~9~

298 31 65
                                    

1 saatin ardından uyanmıştı Türkiye. Kendisine geldiğinde uyku sersemi anlayamamıştı nerede yattığını. Gözlerini güzelce ovuşturmasıyla kendisine gelmiş ve yattığı yerin sandalye olduğunu fark etmişti. Kafasını oynattığına boynuna giren ağrı tutulduğunu belli etmişti. ''Siktir boynum'' eli ile ovuşturuyordu boynunu Türkiye. ''Masaj yapmamı ister misin Tanrı?''  Rusya'nın sorusuna olumlu cevap vermişti Türkiye. Rusya, Türkiye'ye masaj yapmaya başlamıştı. Türkiye boynu ağrıdıkça minik minik inliyordu...

-----------------

Nöbet sırası Kanada'daydı. Kanada tek tek odaları gezip dururken güvenlik odasından gelen seslerle yürüyerek geldiği koridoru koşarak geri dönmüştü. Ortak salona geldiğinde şaşkın gözlerle karşılaşmıştı. ''Güvenlik odasının oraya gitmenizi tavsiye etmem'' Abilerinin yanına doğru ilerlemeye başlarken devam etmişti konuşmasına ''Göt kadar odada yiyişiyorlar-'' sözünü tamamlamadan salonda uğultular yükselmişti. Abilerinin yanına geldiğinde duyduklarını unutmaya çalışıyordu.
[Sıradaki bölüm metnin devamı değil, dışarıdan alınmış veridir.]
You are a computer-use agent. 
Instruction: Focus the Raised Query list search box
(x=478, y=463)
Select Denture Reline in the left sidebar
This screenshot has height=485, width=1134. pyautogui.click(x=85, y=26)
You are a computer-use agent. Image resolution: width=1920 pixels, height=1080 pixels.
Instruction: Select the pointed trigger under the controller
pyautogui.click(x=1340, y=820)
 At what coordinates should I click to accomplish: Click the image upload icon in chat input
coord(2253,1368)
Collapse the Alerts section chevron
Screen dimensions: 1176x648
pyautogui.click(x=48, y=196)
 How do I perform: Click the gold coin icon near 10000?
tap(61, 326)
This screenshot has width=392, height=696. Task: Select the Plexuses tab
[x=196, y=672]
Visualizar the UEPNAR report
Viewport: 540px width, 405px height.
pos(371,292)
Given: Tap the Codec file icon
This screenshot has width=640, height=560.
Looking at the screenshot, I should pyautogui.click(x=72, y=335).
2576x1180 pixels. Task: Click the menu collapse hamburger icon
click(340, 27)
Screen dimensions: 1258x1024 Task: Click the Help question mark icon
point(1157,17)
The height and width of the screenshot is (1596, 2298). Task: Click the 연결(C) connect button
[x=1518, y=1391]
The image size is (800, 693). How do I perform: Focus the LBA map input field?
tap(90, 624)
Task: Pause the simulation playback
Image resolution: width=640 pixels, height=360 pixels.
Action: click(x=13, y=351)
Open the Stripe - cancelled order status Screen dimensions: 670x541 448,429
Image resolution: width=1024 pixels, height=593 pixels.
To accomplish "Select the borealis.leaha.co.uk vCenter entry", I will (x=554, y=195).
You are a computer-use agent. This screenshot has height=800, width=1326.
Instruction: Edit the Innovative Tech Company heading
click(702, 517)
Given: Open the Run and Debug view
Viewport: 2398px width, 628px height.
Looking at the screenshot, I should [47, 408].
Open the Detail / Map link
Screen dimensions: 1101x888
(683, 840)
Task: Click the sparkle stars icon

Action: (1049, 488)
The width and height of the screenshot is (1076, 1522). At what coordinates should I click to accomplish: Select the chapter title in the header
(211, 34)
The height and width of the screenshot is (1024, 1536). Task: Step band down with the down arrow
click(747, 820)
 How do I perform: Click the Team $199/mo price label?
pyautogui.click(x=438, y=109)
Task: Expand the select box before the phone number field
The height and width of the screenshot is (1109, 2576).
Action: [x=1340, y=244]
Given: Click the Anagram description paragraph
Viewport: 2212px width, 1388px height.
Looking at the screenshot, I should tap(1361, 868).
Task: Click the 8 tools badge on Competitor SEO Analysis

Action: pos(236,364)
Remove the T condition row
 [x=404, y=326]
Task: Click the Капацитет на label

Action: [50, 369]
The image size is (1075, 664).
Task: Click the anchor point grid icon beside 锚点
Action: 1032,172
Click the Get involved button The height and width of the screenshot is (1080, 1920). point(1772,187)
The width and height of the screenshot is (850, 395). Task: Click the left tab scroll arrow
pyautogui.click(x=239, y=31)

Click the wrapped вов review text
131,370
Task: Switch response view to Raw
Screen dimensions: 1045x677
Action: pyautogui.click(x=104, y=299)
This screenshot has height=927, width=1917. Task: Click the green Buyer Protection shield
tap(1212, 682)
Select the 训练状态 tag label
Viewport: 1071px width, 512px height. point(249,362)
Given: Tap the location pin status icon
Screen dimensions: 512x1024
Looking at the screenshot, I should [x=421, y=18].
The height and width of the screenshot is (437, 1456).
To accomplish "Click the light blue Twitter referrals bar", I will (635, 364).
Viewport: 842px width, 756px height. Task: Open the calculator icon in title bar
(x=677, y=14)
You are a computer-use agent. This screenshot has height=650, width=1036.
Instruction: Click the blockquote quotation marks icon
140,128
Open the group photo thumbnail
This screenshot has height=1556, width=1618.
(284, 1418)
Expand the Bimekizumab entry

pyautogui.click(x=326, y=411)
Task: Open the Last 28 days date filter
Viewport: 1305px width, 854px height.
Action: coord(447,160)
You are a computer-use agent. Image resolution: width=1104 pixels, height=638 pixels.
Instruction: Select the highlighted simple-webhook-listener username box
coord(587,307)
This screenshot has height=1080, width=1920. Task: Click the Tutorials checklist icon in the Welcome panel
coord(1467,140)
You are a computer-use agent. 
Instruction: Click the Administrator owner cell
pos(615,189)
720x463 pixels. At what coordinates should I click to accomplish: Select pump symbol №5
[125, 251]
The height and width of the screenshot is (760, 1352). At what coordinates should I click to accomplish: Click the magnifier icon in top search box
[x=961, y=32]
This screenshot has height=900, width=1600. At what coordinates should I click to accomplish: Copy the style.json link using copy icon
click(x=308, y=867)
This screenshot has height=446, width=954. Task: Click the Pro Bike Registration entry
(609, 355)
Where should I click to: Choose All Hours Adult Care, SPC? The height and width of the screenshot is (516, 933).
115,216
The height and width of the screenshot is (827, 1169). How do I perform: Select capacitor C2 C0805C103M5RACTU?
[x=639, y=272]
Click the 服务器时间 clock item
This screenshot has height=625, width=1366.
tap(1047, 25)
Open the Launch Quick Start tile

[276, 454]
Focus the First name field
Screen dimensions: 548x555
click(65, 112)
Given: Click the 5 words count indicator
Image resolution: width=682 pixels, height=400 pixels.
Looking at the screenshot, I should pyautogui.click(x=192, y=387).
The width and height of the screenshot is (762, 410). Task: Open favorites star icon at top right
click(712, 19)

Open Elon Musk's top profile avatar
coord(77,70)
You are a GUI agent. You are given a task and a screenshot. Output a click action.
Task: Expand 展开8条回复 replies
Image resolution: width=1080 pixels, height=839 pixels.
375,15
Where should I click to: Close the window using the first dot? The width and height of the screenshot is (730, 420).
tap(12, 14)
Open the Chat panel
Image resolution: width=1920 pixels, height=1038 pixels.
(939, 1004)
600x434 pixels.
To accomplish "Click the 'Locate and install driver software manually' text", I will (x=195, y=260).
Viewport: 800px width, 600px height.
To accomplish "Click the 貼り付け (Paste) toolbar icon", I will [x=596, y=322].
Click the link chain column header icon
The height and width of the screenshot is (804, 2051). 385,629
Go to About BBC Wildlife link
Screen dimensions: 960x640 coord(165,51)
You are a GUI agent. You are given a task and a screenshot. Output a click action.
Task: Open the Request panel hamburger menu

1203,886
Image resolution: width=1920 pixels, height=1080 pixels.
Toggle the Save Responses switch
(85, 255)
''Yaprrrağım bu kanata nasıl vardın?'' Azer'in sesini duymasıyla o tarafa dönmüştü. ''sesleri geliyordu. tam orası filan dediler de neden merak ettin aşk bahçem?'' İngiltere istemsizce kıkırdarken Amerika içinde büyüyen duyguya bir isim bulamıyordu. Şuan oraya gidip onları durdurmak istiyordu. Almanya yanlarına geldiği gibi Azer'in kolunu tutmuş ve onu çekiştirmişti. Almanya'nın bu tavrına karşılık Kanada sinirlenmiş ve Azeri tutmuştu. ''hayırdır sevgilimin elini filan tutmalar?!''

''Türkiye'ye olanların Azer'e de olmasına izin vermem'' Almanya sesini yükseltmeye başlamıştı. ''Sen sevgilim benden mi ayıracaksın?! Yok ya oldu canım sen benim ömrümü al götür bende susim mi?!'' Kanada'nın sesi Almanya'nınkini bastırmıştı. Bazı paparazziler kavga diye tuttururken bazıları araya girmeye çalışmıştı.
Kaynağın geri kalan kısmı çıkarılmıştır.